Screening of “Zachary Richard, Cajun Heart” and Discussion with Director Phil Comeau

Join Us on March 21, 2017 at 18:00 at the Bubenberg Cinema in Bern!


In France, Canada, Switzerland and many other countries people speak French, but did you know that there is a French-speaking community in the United States too? You can learn something about the Cajun culture and community, mainly found in Louisiana, on March 21, 2017, at the Bubenberg Cinema in Bern, when the award-winning movie Zachary Richard, Cajun Heart by Acadian film maker from Canada, Phil Comeau, will be shown. The screening is part of the celebrations commemorating the Week of French Language and Francophonie.

The film depicts world-renowned Cajun singer Zachary Richard as he embarks on a journey to explore his Acadian-Cajun identity, showcasing the resilience of French culture in North America. Zachary’s family was part of the first massive Acadian migration south to Louisiana in the period from 1755 to 1763. The Acadians were expelled after refusing to swear their allegiance to the British crown. Zachary traces the footsteps of his ancestors in Canada and the USA, seeking to understand how this history created his contemporary Acadian-Cajun culture.

South Louisiana still has deep French roots, although the number of French speakers is decreasing. There were about a million French speakers in Louisiana in 1968. Today the number is pegged at 150,000 to 200,000. Those who speak French as their first language tend to be older than 70. Currently efforts to sustain Louisiana French are particularly strong in the oil and university town of Lafayette, a regional hub where old-timers and young professionals alike speak French in cafes.

Join us for a discussion with the director, Phil Comeau and a screening of the film. For more information and to register please go to SEMAINE DE LA LANGUE FRANÇAISE ET DE LA FRANCOPHONIE    

Background on the Week of the French Language and the Francophonie
The Week of the French Language and the Francophonie is organized every year around March 20, International Day of the Francophonie. During that week thousands of events are organized around the world focusing on the Francophone identity and to allow the general public to celebrate the French language. For 220 million people worldwide, French is the primary language, and it is spoken by some 900 million people worldwide.
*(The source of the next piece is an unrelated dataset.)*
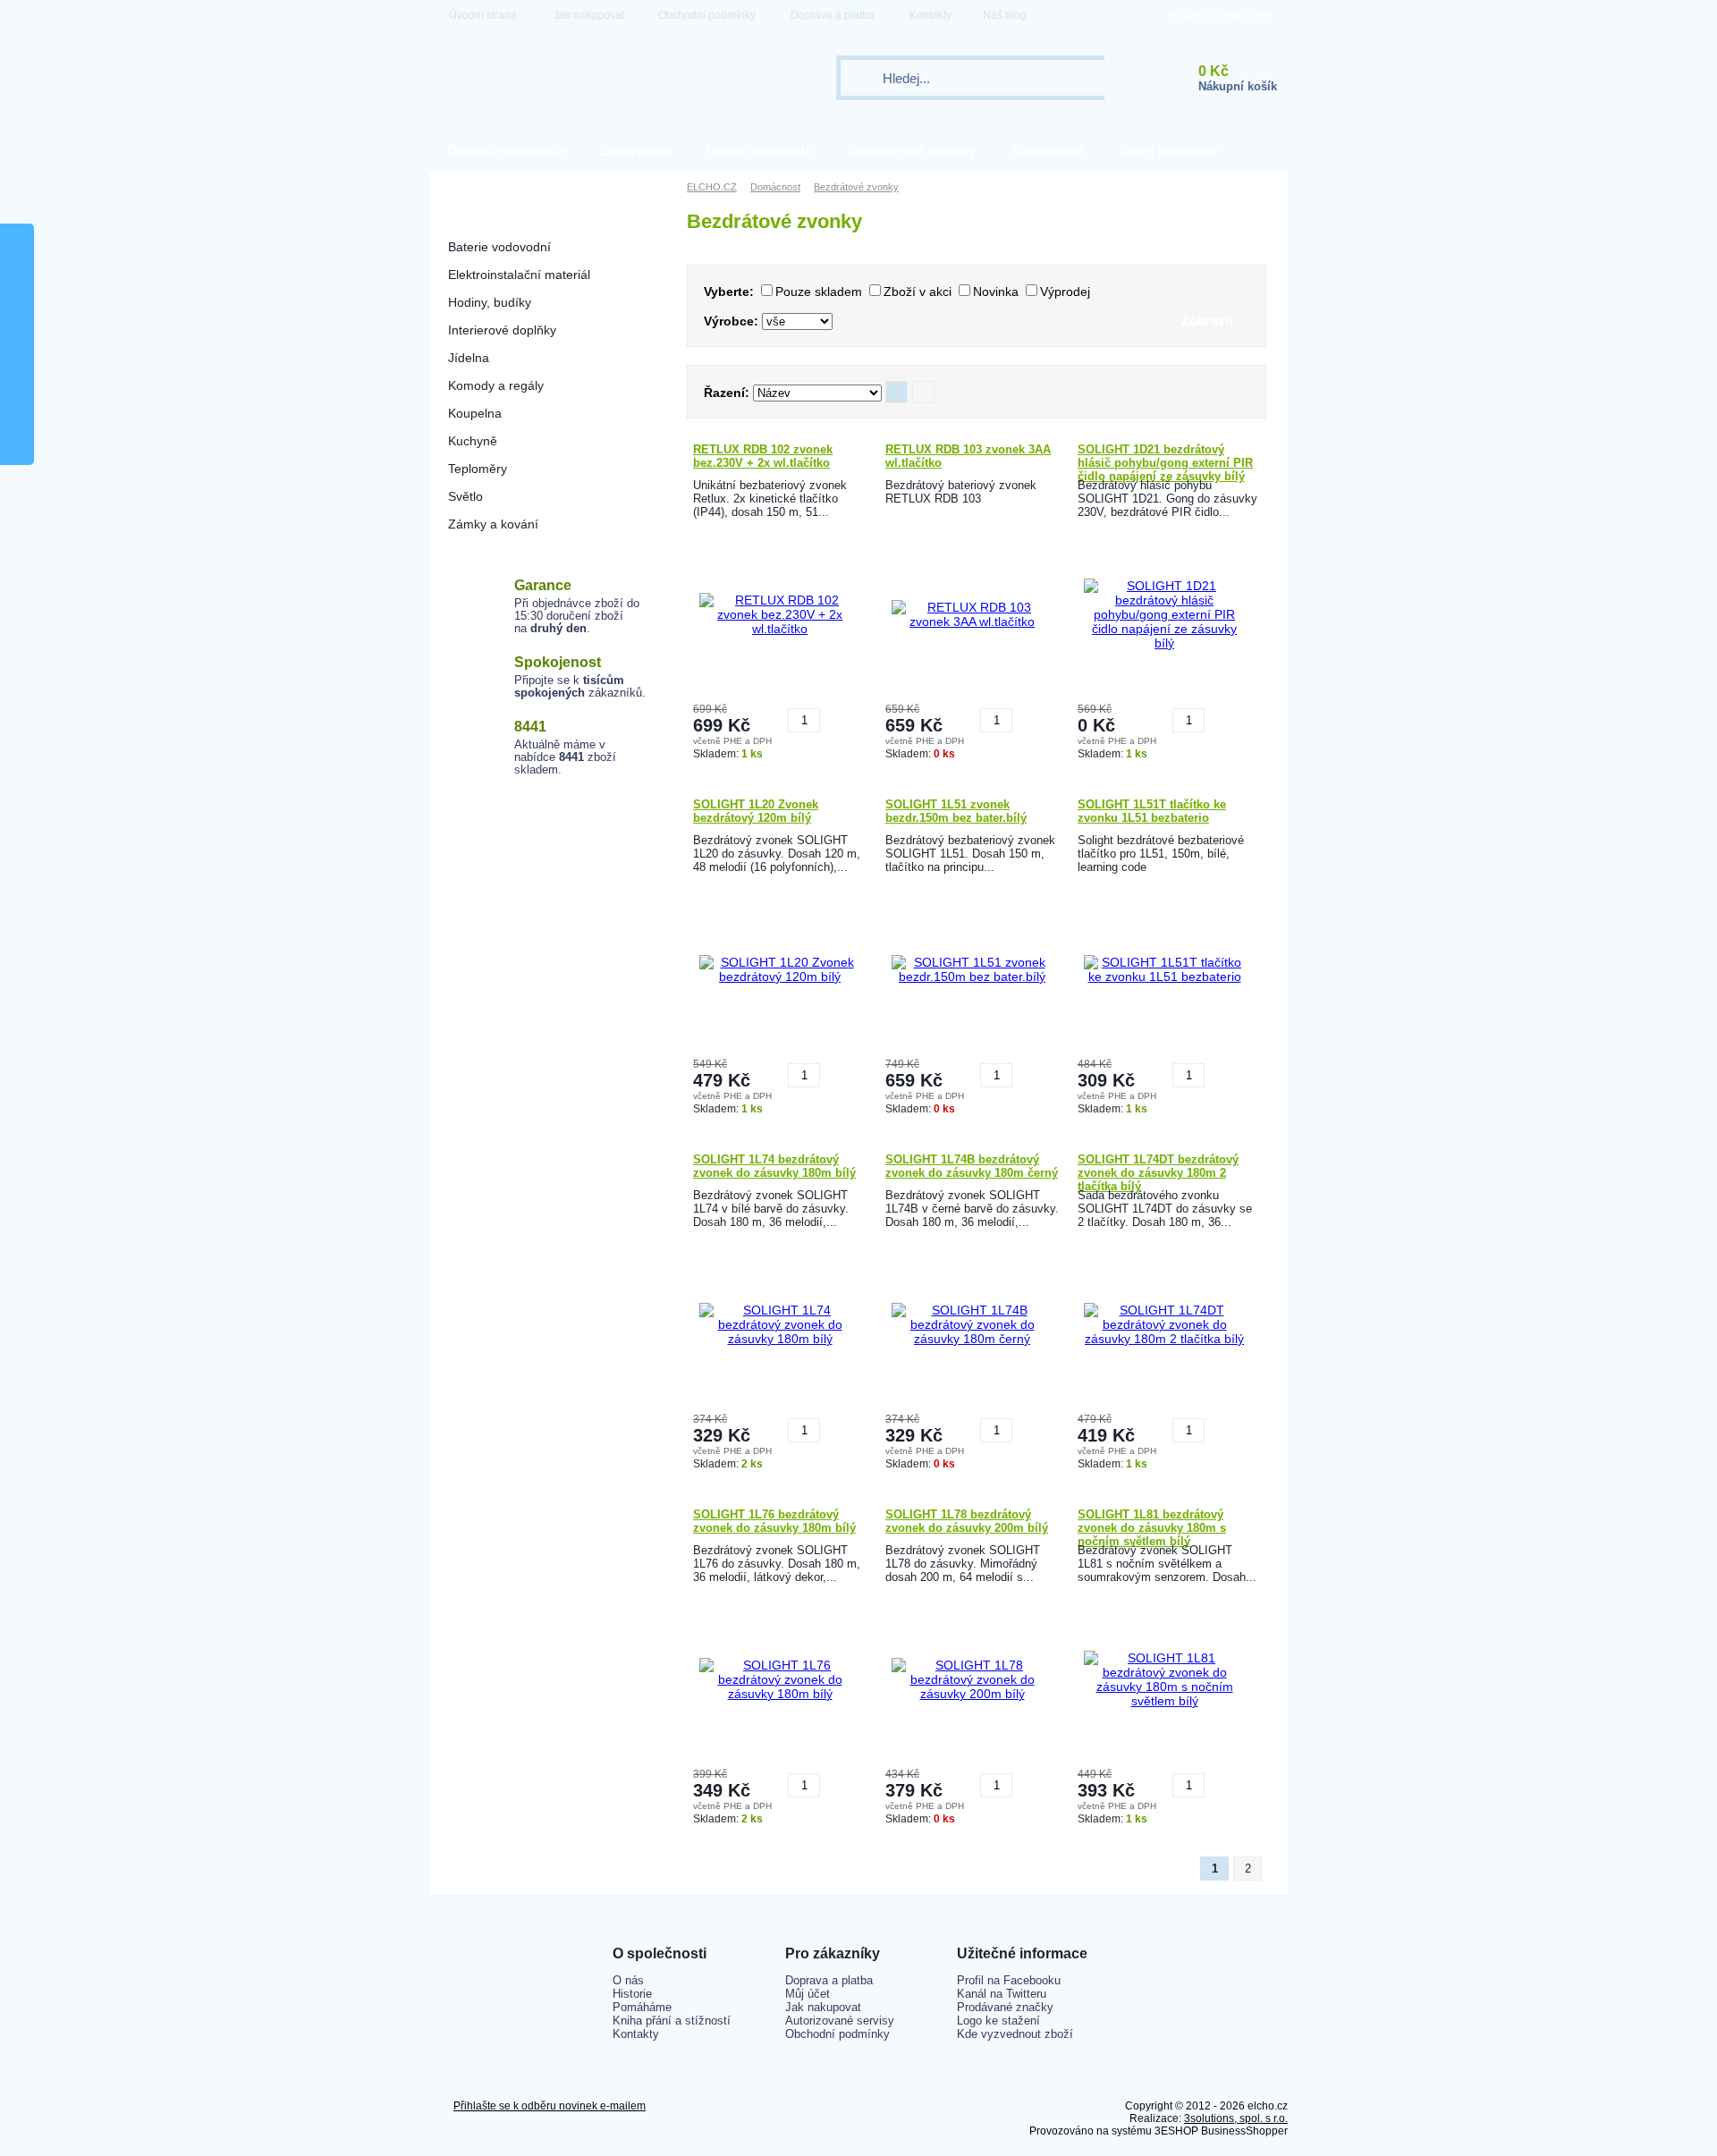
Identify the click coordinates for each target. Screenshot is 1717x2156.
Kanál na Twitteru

It is the fifth most spoken language in the world and one of the official languages at international organizations like the United Nations, NATO or the OECD. The International Organization of La Francophonie (IOF) groups together all states in which French is spoken as an official language, mother tongue or a language of  instruction, and advocates solidarity, peace, democracy, the rule of law and sustainable development in the francophone states.